───── INPUT RECORDS ─────
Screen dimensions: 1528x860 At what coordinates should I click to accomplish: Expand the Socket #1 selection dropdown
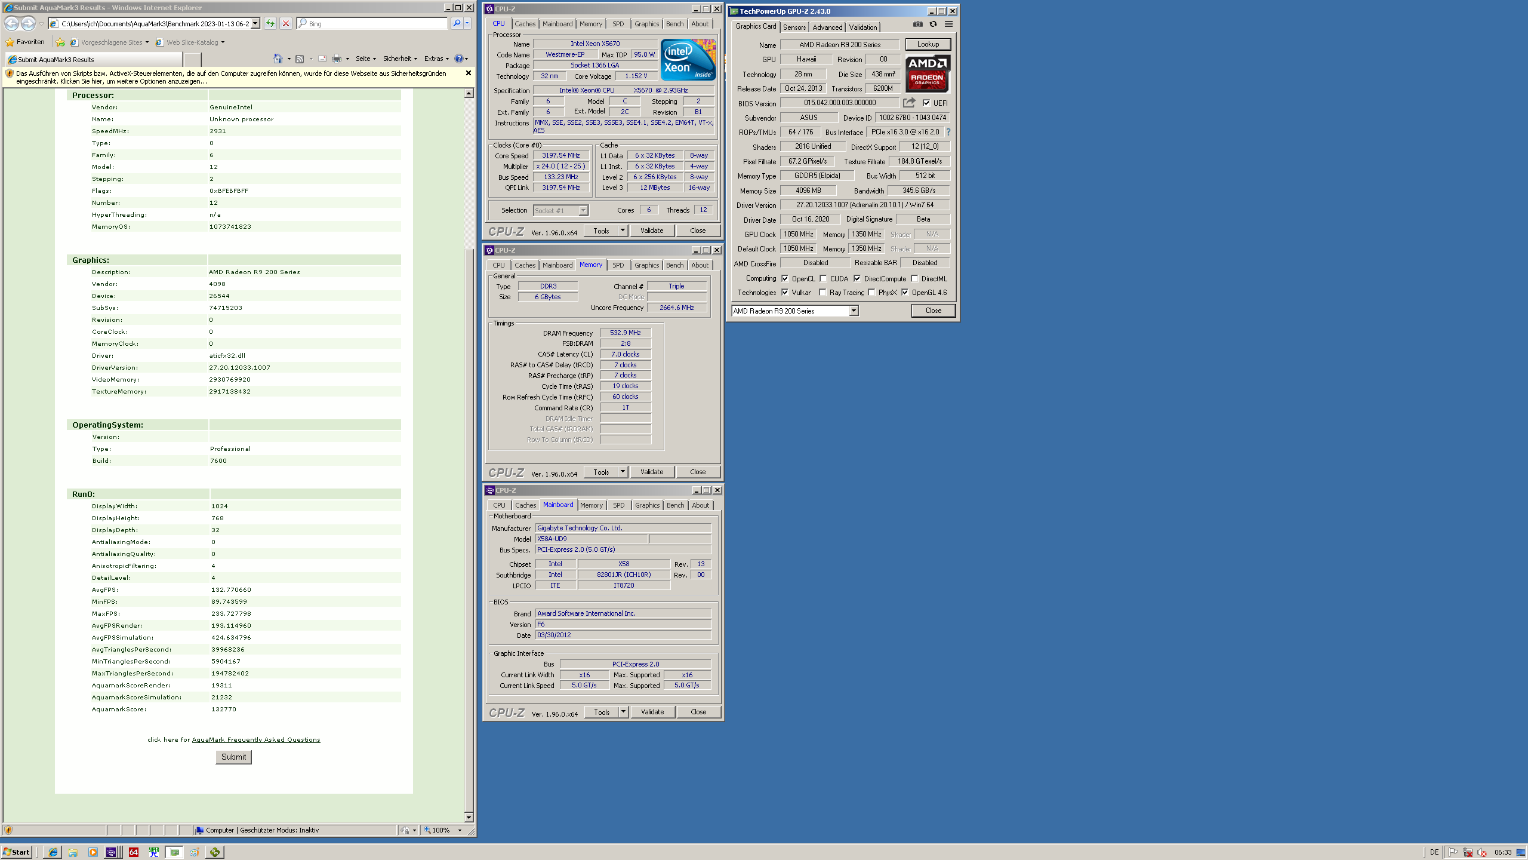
─────
───── INPUT RECORDS ─────
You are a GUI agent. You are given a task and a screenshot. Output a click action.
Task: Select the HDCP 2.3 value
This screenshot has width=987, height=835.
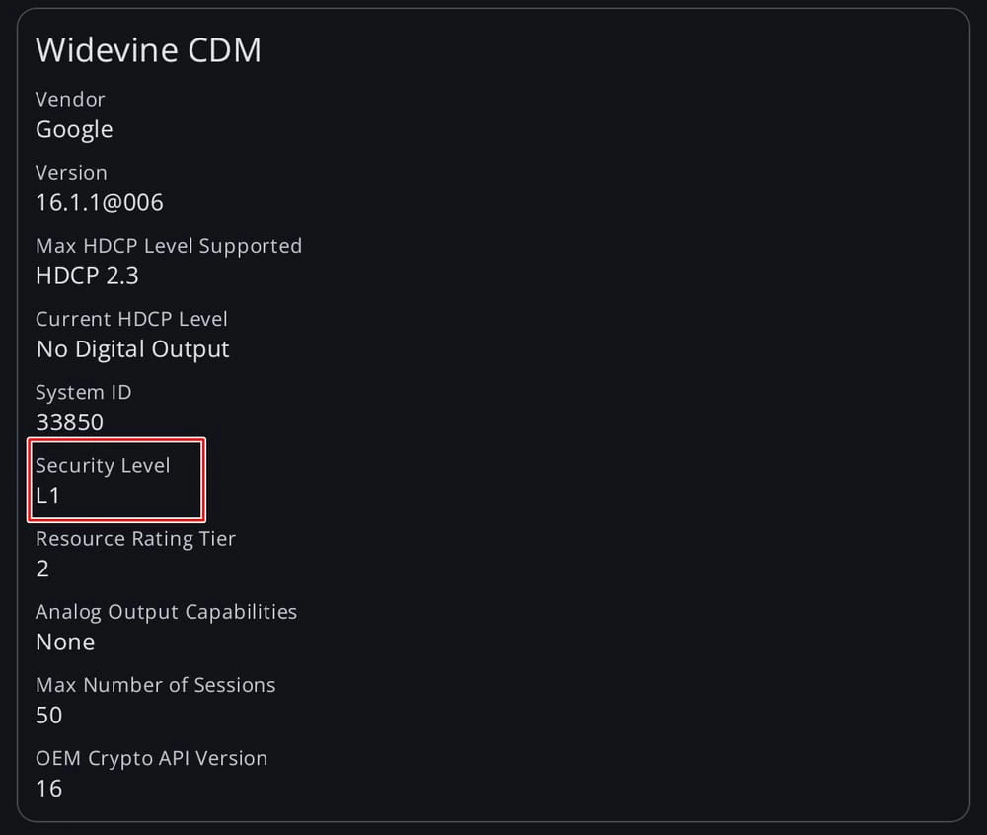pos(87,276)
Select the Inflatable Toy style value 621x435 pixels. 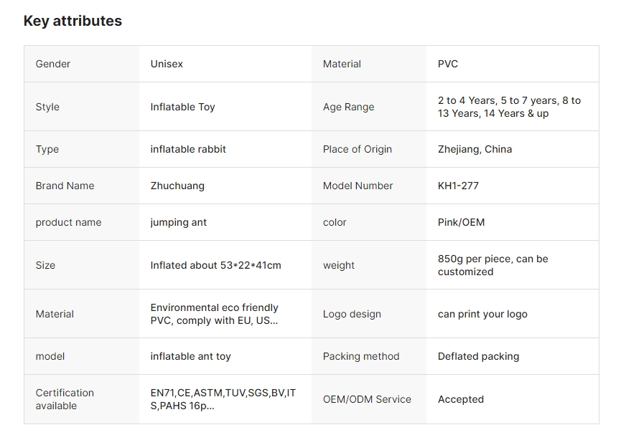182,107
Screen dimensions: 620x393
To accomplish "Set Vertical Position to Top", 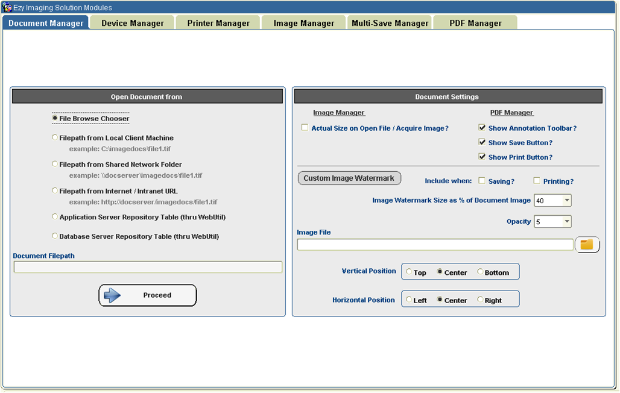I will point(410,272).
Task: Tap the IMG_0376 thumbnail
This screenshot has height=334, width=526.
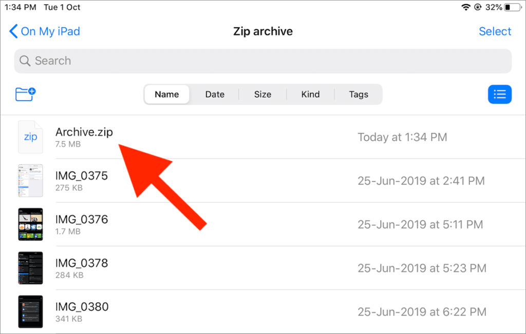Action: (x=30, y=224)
─────
WORK REQUIRED -> Render the records as a Markdown table with the columns Row and Line, one numbered row per line and no blank lines. Begin at the line that has "Task: Tap the IMG_0376 thumbnail", stop after the line that has "Action: (x=30, y=224)", and leave the pictures out.

ANSWER ->
| Row | Line |
|---|---|
| 1 | Task: Tap the IMG_0376 thumbnail |
| 2 | This screenshot has height=334, width=526. |
| 3 | Action: (x=30, y=224) |